━━━ TEXT PROVIDED ━━━

The Galiceno or Galiceño is a horse breed developed in Mexico, bred from horses brought from Spain by Hernán Cortés and other conquistadors. Although small in stature, they are generally considered a horse, rather than a pony, and are always solid-colored. In Mexico, they are an all-around horse, used for riding, packing and light draft. In the United States they are often used as mounts for younger competitors, although they are also found competing in Western events. The breed descends from horses brought from Spain to Mexico during the 16th century. Many of these horses escaped or were released and formed feral bands in the interior of Mexico, which were then captured by local inhabitants. They were also often used by Spanish missionaries to the American West, where they became some of the ancestors of the American Indian Horse. In 1958, these horses were first imported to the United States, and in 1959 a breed registry was formed. Many of the horses are also registered with the American Indian Horse Registry.

==Characteristics==

The Galiceno stands between high, and weigh between 620 and 750 lbs. They are usually bay, black, or chestnut, while pinto colorings are not allowed by the United States registry. They have a nicely proportioned head with a straight profile. The neck is short and muscular. The breed is narrow in the chest, though deep, the shoulders are straight, and the withers pronounced. The back is short, the croup sloping, and the legs long and strong, with small hooves.

The breed has good stamina, and a fast, ground-covering, running-walk gait, which is said to be smooth and comfortable to ride. They are strong, able to carry a person all day in heat and over rough terrain, despite their small size. The Galiceno is used in Mexico as a riding and pack pony, as well as for light draft and farm work. In the United States they are used as a riding pony for children, and has proved to be a good jumper for younger competitors. Their quickness and agility make them a good cutting horse, and also good for reining classes and timed events. The breed takes its name from the province of Galicia in Spain.

━━━

_BRIEF_: Copy everything from "The breed has" down to "Galicia in Spain." in the Galiceno text, changing "stamina" to "endurance". The lines that follow aren't needed for any of this work.

━━━ DATA UNDER STUDY ━━━

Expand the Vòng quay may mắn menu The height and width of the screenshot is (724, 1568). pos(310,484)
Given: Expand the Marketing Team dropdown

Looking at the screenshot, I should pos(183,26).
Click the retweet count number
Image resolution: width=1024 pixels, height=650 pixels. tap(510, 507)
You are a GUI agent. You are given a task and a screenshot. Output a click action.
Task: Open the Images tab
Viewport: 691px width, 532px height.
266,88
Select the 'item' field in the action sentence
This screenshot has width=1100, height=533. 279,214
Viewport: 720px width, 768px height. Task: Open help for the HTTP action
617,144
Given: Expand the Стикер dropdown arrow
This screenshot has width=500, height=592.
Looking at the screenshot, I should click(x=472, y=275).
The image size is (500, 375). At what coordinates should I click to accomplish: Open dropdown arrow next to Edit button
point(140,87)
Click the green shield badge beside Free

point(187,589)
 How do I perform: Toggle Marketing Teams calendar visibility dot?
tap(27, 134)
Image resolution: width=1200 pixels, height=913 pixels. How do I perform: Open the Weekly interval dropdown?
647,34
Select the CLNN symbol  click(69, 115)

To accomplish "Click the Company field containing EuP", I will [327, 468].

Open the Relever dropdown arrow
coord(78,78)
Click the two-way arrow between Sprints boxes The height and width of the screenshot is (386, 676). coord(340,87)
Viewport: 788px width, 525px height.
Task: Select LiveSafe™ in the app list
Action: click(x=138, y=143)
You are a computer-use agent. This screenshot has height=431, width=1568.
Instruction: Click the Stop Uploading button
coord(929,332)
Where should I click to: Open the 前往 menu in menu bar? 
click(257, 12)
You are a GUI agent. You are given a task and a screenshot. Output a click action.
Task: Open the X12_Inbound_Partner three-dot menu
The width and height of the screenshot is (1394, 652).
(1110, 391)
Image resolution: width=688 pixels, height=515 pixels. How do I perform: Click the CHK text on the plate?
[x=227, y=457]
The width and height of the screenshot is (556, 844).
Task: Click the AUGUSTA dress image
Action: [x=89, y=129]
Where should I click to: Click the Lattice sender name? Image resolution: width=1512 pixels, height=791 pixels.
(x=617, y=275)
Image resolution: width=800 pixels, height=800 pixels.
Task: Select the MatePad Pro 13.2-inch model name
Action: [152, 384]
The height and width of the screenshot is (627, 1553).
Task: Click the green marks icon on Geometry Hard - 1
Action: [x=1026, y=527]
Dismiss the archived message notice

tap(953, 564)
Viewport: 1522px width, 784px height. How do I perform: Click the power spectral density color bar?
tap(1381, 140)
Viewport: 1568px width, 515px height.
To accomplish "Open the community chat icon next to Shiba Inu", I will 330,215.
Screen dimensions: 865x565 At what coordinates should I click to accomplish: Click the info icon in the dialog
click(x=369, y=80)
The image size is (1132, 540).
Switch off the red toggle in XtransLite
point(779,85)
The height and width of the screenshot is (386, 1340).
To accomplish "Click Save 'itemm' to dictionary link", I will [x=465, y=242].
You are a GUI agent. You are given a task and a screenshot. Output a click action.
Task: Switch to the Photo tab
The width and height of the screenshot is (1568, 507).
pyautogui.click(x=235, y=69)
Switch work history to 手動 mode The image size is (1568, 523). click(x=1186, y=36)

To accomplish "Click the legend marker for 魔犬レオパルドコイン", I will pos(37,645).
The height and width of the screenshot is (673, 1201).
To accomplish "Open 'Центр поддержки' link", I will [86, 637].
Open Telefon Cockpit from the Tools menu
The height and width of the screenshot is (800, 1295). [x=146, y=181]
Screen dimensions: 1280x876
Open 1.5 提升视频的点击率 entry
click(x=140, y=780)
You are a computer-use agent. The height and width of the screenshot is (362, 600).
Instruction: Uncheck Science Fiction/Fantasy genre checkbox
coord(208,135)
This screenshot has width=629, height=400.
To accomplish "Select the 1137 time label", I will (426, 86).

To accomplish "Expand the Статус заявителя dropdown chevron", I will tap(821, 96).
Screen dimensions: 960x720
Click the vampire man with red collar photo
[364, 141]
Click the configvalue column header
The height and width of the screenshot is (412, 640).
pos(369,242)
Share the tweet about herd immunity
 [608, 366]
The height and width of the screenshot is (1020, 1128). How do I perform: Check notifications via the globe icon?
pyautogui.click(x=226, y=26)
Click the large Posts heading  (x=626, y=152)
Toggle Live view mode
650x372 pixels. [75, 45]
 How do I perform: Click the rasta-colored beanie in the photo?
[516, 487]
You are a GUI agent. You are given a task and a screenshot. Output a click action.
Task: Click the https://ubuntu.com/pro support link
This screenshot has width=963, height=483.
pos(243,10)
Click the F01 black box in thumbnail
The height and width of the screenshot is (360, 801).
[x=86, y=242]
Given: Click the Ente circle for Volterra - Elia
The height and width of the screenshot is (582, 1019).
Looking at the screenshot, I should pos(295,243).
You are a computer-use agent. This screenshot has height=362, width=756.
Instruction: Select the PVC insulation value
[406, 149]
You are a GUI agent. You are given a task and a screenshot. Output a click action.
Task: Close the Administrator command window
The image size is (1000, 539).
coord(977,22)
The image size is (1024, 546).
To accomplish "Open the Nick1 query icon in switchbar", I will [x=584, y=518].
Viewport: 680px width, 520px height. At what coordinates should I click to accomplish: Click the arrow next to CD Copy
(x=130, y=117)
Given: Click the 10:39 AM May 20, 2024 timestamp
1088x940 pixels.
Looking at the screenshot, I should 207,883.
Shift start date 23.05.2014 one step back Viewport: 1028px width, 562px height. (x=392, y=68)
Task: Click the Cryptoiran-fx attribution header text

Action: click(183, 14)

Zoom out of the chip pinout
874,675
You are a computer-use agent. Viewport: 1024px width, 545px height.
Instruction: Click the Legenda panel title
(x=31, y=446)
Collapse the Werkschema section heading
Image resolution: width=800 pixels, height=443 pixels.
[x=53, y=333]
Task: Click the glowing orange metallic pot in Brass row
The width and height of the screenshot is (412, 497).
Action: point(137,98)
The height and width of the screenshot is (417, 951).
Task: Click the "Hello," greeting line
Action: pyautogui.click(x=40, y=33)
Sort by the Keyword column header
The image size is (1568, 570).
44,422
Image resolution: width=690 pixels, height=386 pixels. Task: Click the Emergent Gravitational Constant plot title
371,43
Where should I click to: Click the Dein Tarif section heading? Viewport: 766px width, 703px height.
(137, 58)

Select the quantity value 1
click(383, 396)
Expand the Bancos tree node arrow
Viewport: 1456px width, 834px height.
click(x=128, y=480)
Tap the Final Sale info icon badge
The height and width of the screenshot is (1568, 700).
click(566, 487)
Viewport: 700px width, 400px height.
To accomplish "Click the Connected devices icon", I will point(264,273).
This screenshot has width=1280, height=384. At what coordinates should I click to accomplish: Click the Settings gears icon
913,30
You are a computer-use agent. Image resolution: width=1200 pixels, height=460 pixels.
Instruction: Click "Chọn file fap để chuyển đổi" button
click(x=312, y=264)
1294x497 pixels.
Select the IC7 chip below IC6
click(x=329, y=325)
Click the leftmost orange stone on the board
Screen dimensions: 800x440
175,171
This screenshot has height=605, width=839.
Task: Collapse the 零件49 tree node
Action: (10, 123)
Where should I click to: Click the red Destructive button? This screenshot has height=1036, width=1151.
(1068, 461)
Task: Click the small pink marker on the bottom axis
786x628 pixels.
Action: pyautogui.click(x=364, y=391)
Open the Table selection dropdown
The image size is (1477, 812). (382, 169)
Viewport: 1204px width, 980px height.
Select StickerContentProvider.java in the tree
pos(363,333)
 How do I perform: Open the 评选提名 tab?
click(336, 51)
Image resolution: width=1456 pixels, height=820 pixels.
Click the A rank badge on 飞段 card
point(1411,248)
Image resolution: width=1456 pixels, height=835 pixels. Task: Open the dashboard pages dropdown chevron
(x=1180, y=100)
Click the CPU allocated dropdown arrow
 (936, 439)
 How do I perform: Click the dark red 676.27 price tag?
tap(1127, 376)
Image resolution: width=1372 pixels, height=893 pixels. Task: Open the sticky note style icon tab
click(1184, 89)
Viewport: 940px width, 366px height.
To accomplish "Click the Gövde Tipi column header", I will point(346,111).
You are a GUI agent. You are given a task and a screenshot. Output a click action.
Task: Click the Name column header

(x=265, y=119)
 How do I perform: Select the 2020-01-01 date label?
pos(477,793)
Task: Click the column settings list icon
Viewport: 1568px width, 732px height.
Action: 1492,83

━━━

_ANSWER FOR THE TASK_:
The breed has good endurance, and a fast, ground-covering, running-walk gait, which is said to be smooth and comfortable to ride. They are strong, able to carry a person all day in heat and over rough terrain, despite their small size. The Galiceno is used in Mexico as a riding and pack pony, as well as for light draft and farm work. In the United States they are used as a riding pony for children, and has proved to be a good jumper for younger competitors. Their quickness and agility make them a good cutting horse, and also good for reining classes and timed events. The breed takes its name from the province of Galicia in Spain.